24,106 posts, read 14,891,132 times
Reputation: 12951
Quote:
Originally Posted by Hellion1999 View Post
60% of the Puerto Rican electorate votes in every election in Puerto Rico. That has been consistent in the elections in P.R. for decades

When you have a statehood referendum in 2017 that the statehood party in power pushed in the island and only 23% of the electorate voted ( 97% for statehood) and 77% of the electorate stayed home because the other 2 parties (PRO Commonwealth and PRO Independence) campaigned to protest the referendum and those 2 parties are ANTI-Statehood then you can't ignore that. That means they won. They made the majority of the electorate stay home as a protest against the statehood referendum.
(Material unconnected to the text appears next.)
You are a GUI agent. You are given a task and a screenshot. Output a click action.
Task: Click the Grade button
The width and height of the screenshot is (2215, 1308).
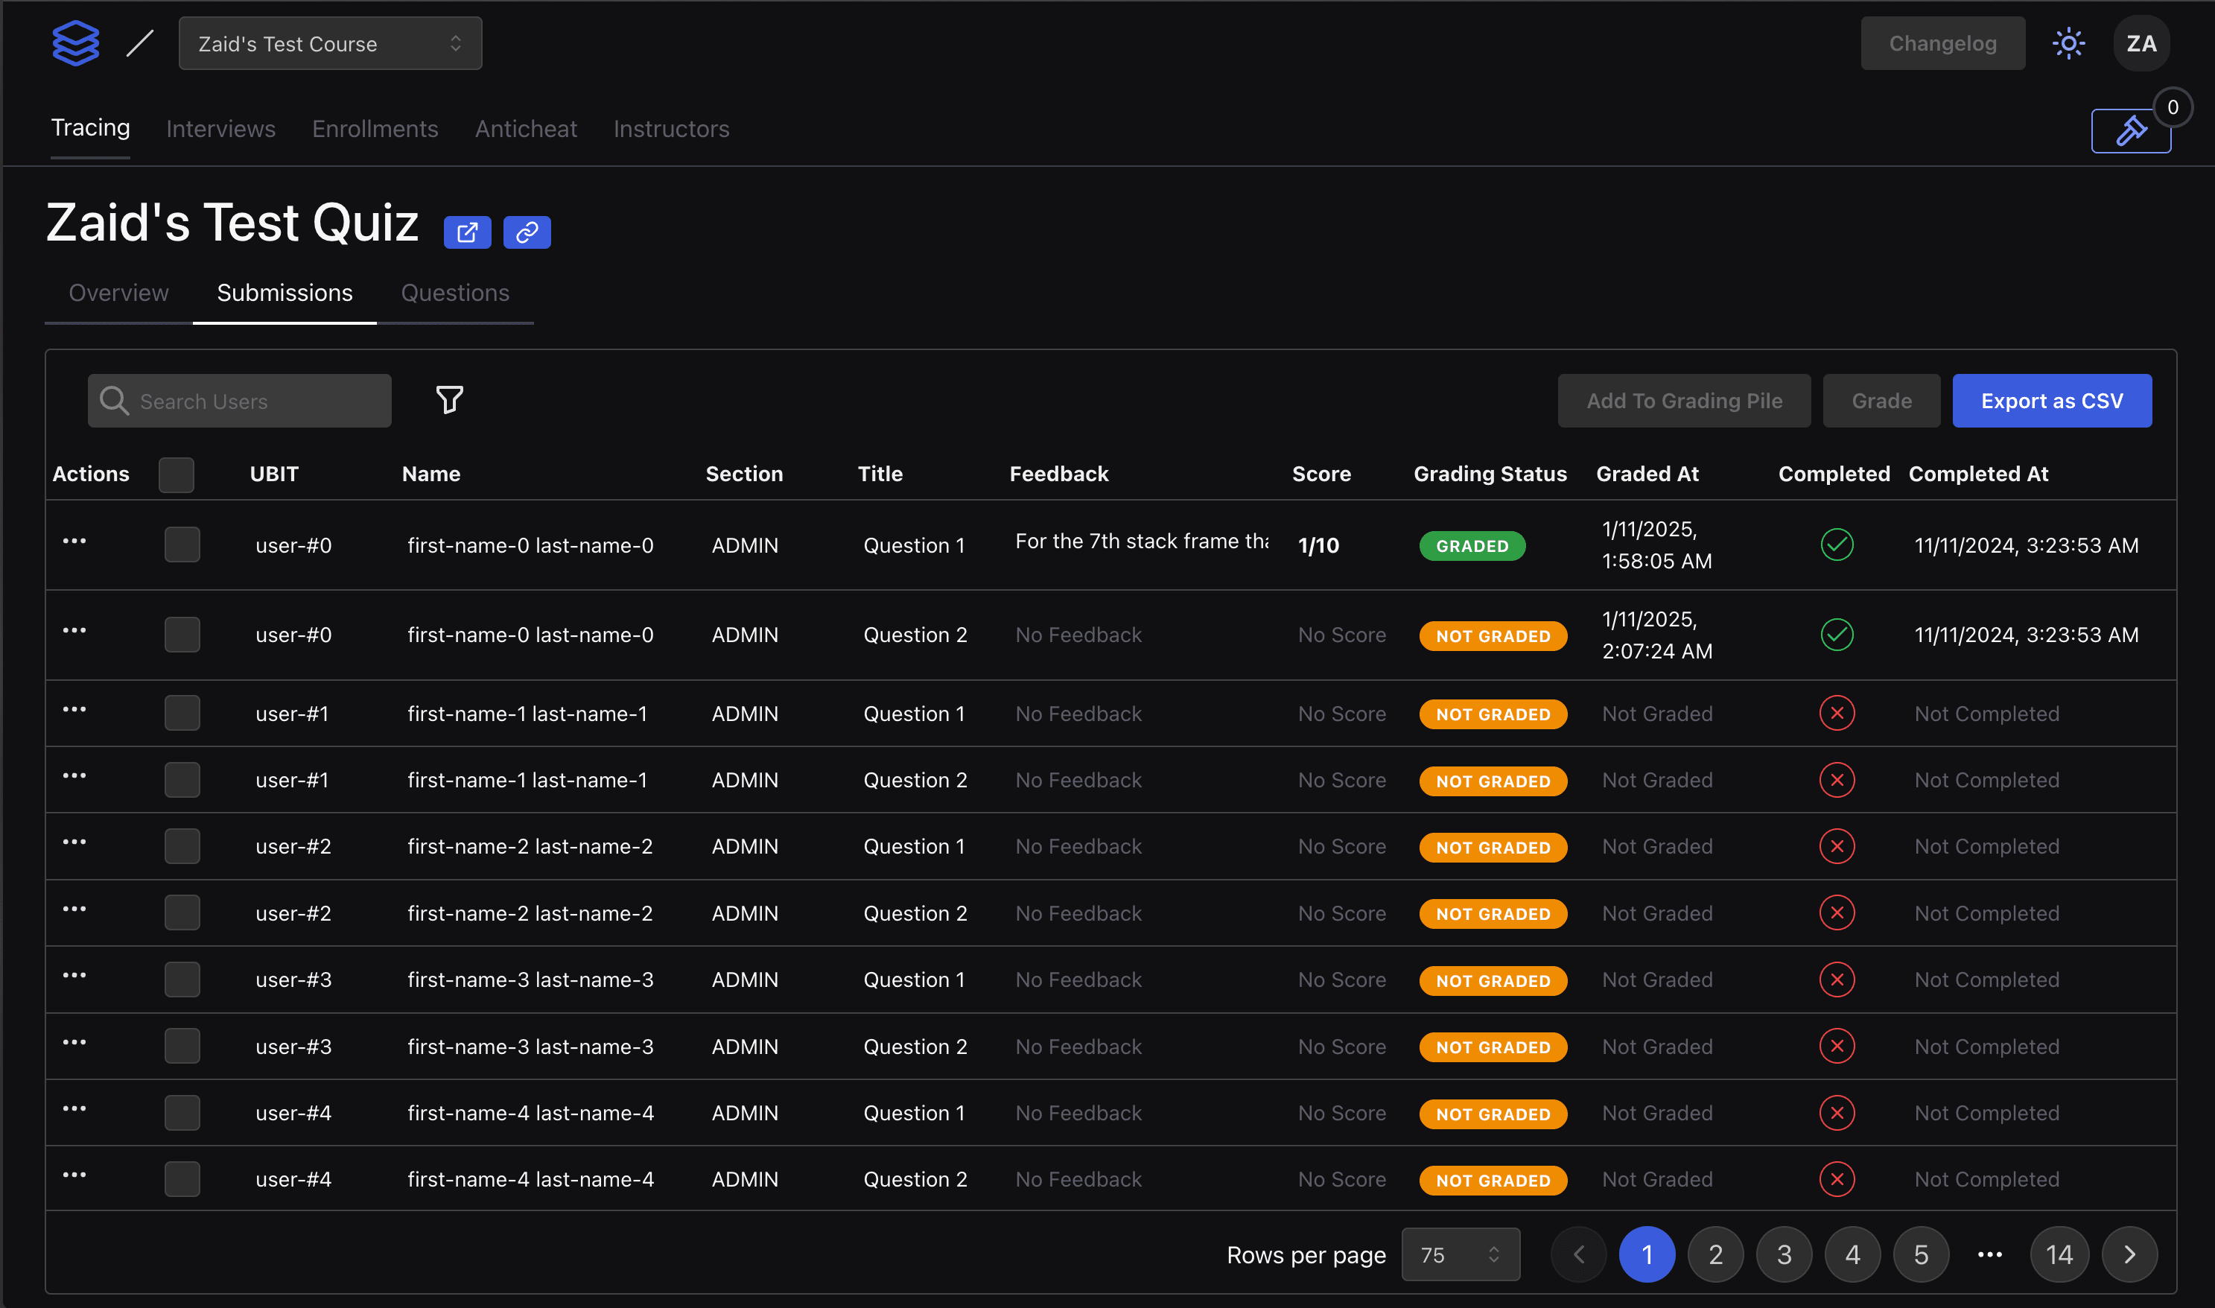click(x=1882, y=402)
Out of a total population of 600,000 in Hawaii in 1959, 155,000 registered voters, 140,000 votes were cast, the highest turnout ever in Hawaii. The vote showed approval rates of at least 93% by voters on all major islands. Of the approximately 140,000 votes cast, fewer than 8,000 rejected the Admission Act of 1959.

registered voters are the electorate....not everybody in the population gets to vote, you have underage children and you have a lot of military personnel in Hawaii during the war and after and their families that are just station in the military bases and are not full residents of Hawaii and don't get to vote. I'm a Veteran and I was stationed in Puerto Rico, Hawaii, Alaska and other places and I wasn't allowed to vote in their local and state elections because I wasn't a full-time resident there regardless if I was stationed there with the military.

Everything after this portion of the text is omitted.